After the players killed Abion's mother, the Queen, and escaped again, they scryed on Abion to see what was up. I had already decided that in case of the Queen's death, Abion would be first in line for the throne, but that his older sister Ordelia considers herself more capable and deserving. I personally don't think this is very relevant to the players at this point, but they wanted to know what was happening, so I made up a scene in the Queen's throne-room: the throne-room is filled with a sea of the Queen's blood (still pouring from her severed neck) while vampire servants try to bail out the tower, and Ordelia and Abion are verbally fencing before the throne. Abion says something like, "When I'm crowned in the morning, finally I'll be able to lead this kingdom to true greatness" and Ordelia says something arch like, "Will you brother? Be careful you do not stumble along the way" or whatever. Again, this is to show the players the immediate after-effects of their actions (tower filled with blood), as well as what will happen if the players don't intervene (Abion crowned king, Ordelia attempting subterfuge to stop him).

THE DEADBOYZ

The players have been scrying on their rival party consistently throughout the campaign, after getting their hands on one of their water bottles. This has typically not turned up very good information -- I want finding the Deadboyz to be pretty tough to find.
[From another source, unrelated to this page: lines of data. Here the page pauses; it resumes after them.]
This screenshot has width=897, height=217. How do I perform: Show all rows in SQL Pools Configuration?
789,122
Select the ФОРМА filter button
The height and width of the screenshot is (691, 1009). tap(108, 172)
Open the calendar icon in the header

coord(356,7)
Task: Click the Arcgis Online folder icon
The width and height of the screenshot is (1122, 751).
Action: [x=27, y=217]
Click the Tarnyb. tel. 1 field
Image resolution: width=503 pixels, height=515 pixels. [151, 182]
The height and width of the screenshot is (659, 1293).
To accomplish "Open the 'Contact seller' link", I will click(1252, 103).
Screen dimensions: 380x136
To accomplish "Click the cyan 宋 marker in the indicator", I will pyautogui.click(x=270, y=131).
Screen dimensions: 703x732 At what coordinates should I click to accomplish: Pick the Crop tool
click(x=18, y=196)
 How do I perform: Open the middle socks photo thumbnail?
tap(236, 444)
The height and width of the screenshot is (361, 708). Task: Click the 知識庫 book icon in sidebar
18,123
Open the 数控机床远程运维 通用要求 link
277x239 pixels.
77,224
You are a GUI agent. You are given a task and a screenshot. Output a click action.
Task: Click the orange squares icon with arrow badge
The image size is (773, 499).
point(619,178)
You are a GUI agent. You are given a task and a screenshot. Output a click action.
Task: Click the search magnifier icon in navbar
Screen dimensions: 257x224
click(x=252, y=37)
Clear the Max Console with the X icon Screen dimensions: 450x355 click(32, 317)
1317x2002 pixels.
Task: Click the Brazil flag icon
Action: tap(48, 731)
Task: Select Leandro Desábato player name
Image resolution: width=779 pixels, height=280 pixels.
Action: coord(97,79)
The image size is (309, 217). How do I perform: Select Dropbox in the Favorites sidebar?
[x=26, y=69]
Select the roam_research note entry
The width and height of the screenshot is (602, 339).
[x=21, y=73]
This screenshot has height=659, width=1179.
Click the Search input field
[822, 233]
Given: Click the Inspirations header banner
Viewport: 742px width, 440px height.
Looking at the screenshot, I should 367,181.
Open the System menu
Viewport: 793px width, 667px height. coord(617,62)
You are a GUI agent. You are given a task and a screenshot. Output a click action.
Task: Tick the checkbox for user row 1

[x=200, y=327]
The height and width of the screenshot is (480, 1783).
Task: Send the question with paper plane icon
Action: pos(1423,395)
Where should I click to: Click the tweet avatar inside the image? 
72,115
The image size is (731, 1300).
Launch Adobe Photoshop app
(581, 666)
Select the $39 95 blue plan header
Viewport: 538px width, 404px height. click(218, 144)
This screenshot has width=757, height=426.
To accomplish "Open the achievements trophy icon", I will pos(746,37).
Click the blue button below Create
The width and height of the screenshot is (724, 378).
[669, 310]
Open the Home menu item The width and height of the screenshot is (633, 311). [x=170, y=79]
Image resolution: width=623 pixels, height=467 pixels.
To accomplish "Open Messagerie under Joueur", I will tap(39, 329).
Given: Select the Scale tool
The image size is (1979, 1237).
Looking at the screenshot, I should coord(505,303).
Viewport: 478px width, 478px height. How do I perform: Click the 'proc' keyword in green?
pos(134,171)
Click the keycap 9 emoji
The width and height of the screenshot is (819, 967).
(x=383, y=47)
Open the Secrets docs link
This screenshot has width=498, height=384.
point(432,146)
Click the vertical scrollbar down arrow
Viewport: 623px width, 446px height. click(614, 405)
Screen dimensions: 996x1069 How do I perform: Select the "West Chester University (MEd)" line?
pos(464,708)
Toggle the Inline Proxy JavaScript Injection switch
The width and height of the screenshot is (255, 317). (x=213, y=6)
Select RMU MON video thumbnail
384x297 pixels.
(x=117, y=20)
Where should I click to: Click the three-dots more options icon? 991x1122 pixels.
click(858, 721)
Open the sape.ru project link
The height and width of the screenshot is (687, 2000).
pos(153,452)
Once I gave the players a view of an upcoming room where the Deadboyz were making camp: a frozen lake with a barbed wire fence crossing it. This gave them something to look forward to as they explored the dungeon.

Later, I was able to show them a truly bizarre scene: the Deadboyz' rogue cooking a meal in an idyllic cabin, natural sunshine coming through the windows, when their antipaladin enters, covered head to toe in blood and holding a severed head. In the game, they had made camp inside a magic painting which was inside a magic mirror, but at this point the players had no idea what to do with this information. The result is that when the players DID find the magic painting inside the magic mirror, they had a truly excellent a-HA moment as they understood what they had seen.

NO OTHER EXAMPLES SPRING TO MIND

But it's always a good opportunity when the players manage to scry. I don't have to give everything away, but I can give away some very helpful and interesting information, and come up with details to illuminate the characters.